The psychology of colour in marketing

Imagine a world without colour: no, I can’t either.

Colour after all makes the world a truly wonderful thing.

But the power of colour doesn’t stop there as it is known to have a forceful impact on our behaviour and can actually influence our decisions.

In fact, colour can be the sole reason a person decides to purchase a certain product as a study revealed that 93% of buyers said they focus on visual appearance and just under 85% claimed colour was the primary reason when they made a purchase.

So, colour is powerful stuff a fact that has been utilised by designers and advertisers for many years. Even if we don’t know it we are subconsciously programmed to associate certain colours with specific situations and emotions.

Advertising and branding agencies make it their business to create designs with careful use of colour to ensure it sends out a positive subconscious message and focus attention on specific details or even to dictate the emotional response users have to a design.

So, how does each colour influence people?

Red: Instils a sense of urgency and signifies danger, physically stimulates the body by raising blood pressure and heart rate and encourages appetite.

While red can be used to good effect in marketing campaigns such as for store sales or fast food outlets it has to be used carefully as it can evoke strong emotions.

Blue: Blue is a colour preferred by men and is often associated with reliability and trust.

Blue is used by brands wanting to promote trust in their products especially banks, financial institutions and medical companies.

Green: Green is firmly linked with nature and the environment and is associated with health and tranquillity. Often used to relax customers and for marketing environmental issues.

Purple: Purple is commonly associated with luxury, wisdom, royalty, respect and elegance and is frequently used to promote beauty products especially anti-aging products.
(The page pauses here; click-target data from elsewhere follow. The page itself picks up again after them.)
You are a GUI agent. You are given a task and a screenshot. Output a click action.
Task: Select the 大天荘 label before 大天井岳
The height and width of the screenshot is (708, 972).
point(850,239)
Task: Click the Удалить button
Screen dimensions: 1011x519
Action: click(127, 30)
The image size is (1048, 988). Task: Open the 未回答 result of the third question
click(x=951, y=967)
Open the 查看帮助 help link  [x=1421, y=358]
Orange: Orange is a dynamic and energetic colour but without the danger associated with red, although it can trigger a sense of caution or anxiety that can draw in impulsive buyers and window shoppers.

Yellow: Yellow reminds us of the sun and makes us feel full of energy.  It also signifies playfulness and happiness making it an ideal colour choice for advertising children’s products.

Black: Associated with authority, strength and power the colour black is often used to convey intelligence.

White: Associated with feelings of purity, cleanliness and safety, white space helps spark creativity. Some marketing campaigns use a monochrome design to stand out from the more colourful adverts.

Pink: Pink is associated with femininity and is perceived as young.